Wall Street is "one sick puppy," but the world's major central banks are even sicker as they throw impossible mountains of money at intractable problems, according to David Stockman, director of the Office of Management and Budget in the Reagan White House.
The outspoken Stockman said a stock market correction appeared to have taken hold last week until the Federal Reserve deliberately stopped it with some hints about a possible extension of quantitative easing (QE).
The comment from St. Louis Fed president James Bullard (who Stockman dubbed "Dullard") promptly caused Wall Street to buy the dip, and stocks came roaring back.
"And it's no different anywhere else in the central bank besotted financial markets around the world. Everywhere state action, not business enterprise, is believed to be the source of wealth creation — at least the stock market's paper wealth version and even if for just a few more hours or days,"
Stockman asserted on his Contra Corner blog.
He noted the Japanese stock market recovered recently after Japan's central bank suggested the heavily indebted government there would buy more equities, and European bourses this week came roaring back on a report the European Central Bank might start buying corporate bonds.

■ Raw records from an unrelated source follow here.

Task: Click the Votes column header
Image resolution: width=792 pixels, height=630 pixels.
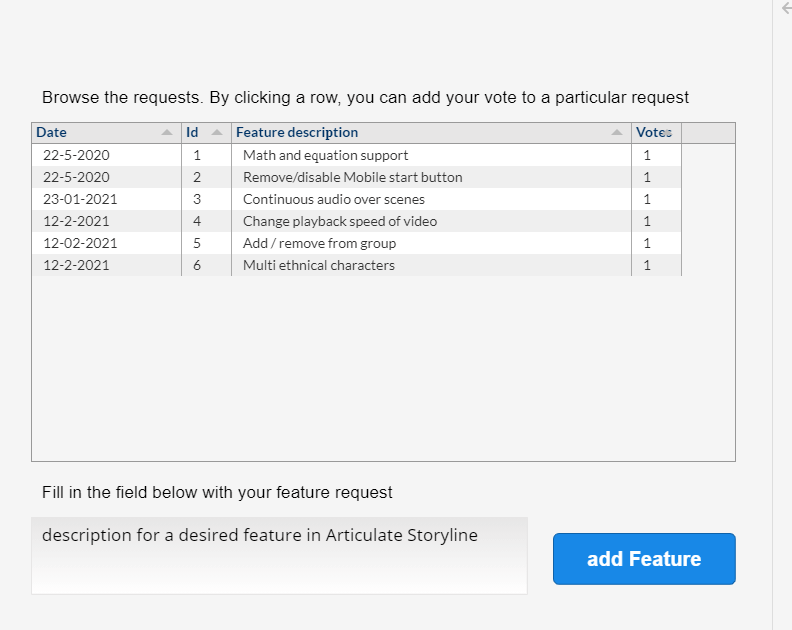Action: (654, 132)
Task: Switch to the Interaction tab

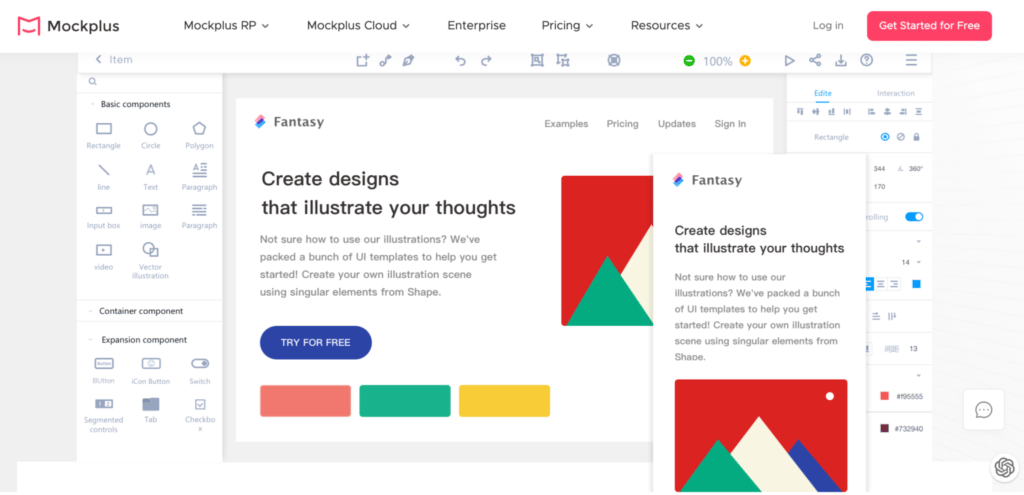Action: [x=895, y=94]
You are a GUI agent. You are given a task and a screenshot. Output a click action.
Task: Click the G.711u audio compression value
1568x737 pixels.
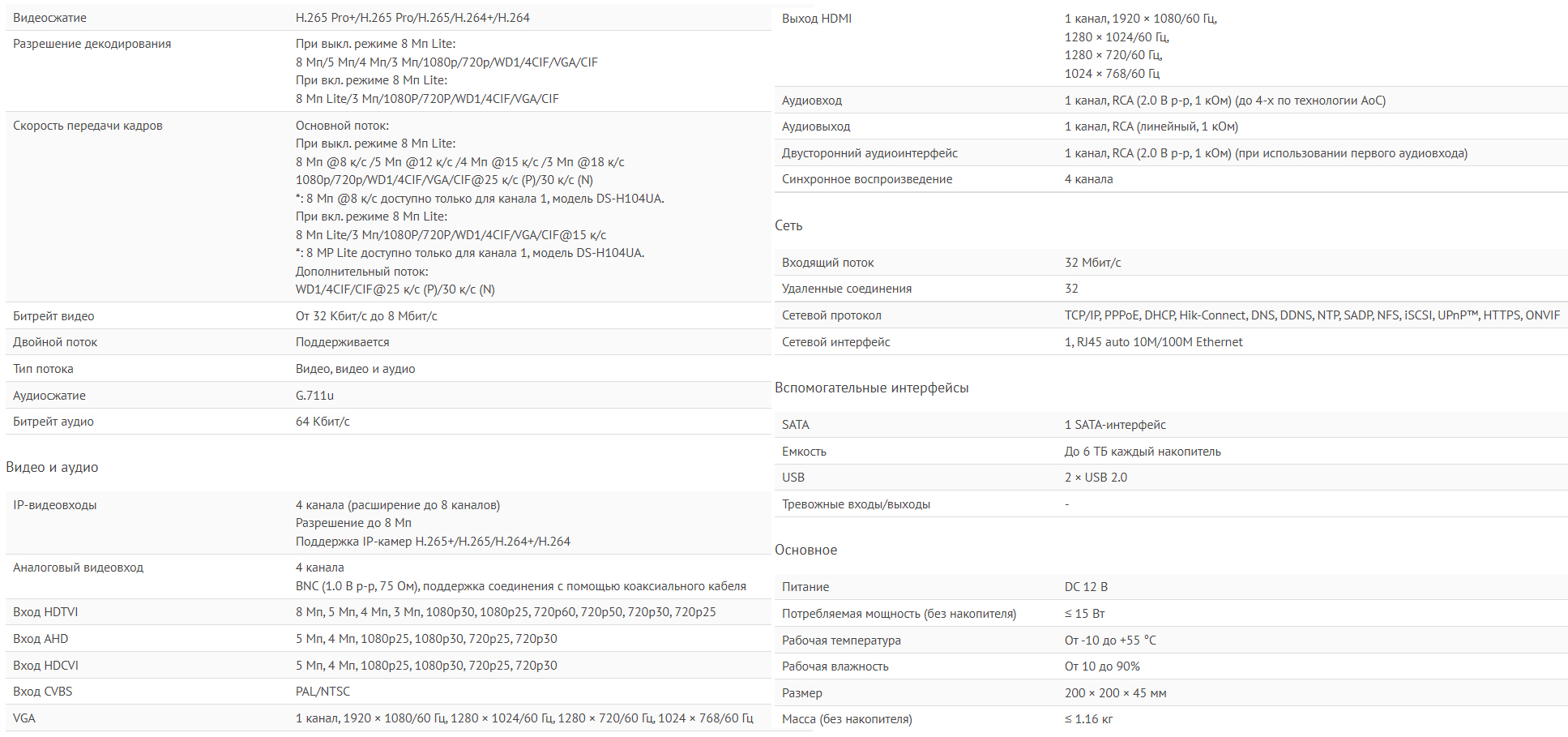tap(314, 396)
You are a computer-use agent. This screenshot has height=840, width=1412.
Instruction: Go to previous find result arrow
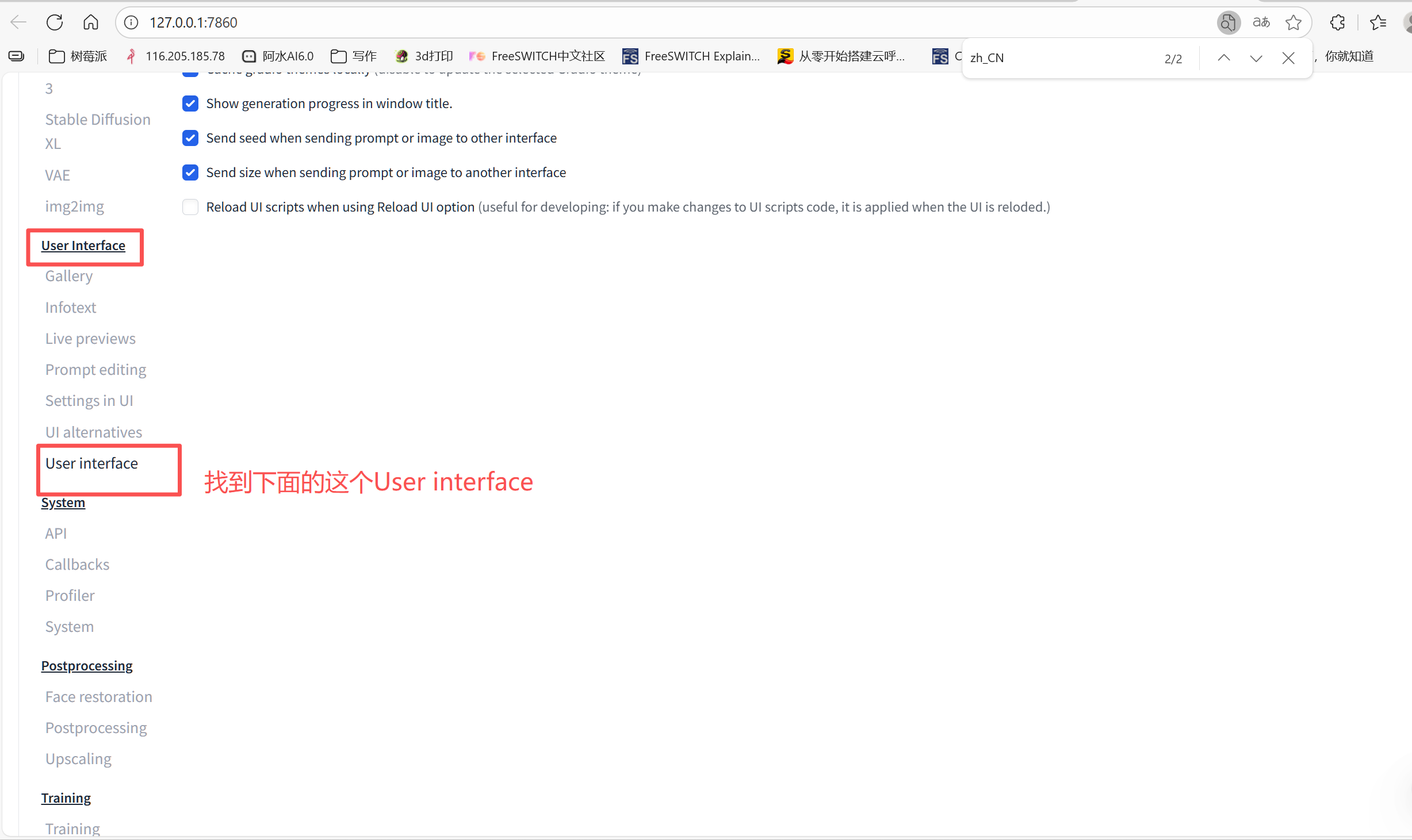(x=1224, y=57)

"The thing is, however, the last injection is never enough in today's stimulus addicted casinos," Stockman wrote.
"Indeed, if the European bourse were actually discounting the real world future they would have panicked long ago. And not just because Europe is heading for a triple dip or because the German export machine is faltering owing to the swoon in its heretofore bloated and unsustainable export markets in Russian and China.
"In fact, Europe is stuck in a deep rut of socialist tax and debt burdens, economic dirigisme and excessive financialization, and has been so for most of this century."
Stockman noted that the U.S. also remains in precarious shape, thanks to ultra-easy monetary policies by the Fed. He said Bullard's suggestion that the Fed could put the end of QE on hold shows Bullard has been "drinking the central bank cool aid."
"Never mind that the Fed has pinned the money market rate at zero for 71 months and unleashed the greatest carry trade gambling spree in recorded history; or that $3.5 trillion of debt monetization during that period has deeply deformed yields and pricing in the entire fixed-income market," he stated.
"No, the job of the monetary politburo is apparently to sift noise out of the in-coming data noise — even when it is a feedback loop from the Fed’s own manipulation and interventions. So the stock market rallies strenuously because an incoherent central banker starts randomly gumming about self-evident financial noise."
Some vivid opinions about the Fed came from two famous investors at the Robin Hood Investor Conference in New York this week.
David Einhorn, the billionaire founder of Greenlight Capital, was not exactly supportive of Fed policy.
"I think they're behind the curve in terms of helping the economy. It's like too much of a good thing. They're actually, I think, slowing down the economy, even though they don't realize that they're doing that," he told
CNBC.
"I don't really concern myself that much with the exit because first of all, if they did raise rates I think it might be bad for Wall Street, but I think it would be good for the real economy and every day, normal people out in the world, and, ultimately, you'd have faster GDP that would come from that," Einhorn predicted.
Billionaire activist investor Carl Icahn also had some skeptical words about the Fed from the same conference,
Zero Hedge reported.
"The Fed is really holding the market up. . . . The Fed turned this market around here because it let it be known that the Fed funds rate isn't going to be raised in March. I am concerned about the high-yield market, I think that's in a major bubble, but nobody knows when it's gonna burst," Icahn said, according to Zero Hedge.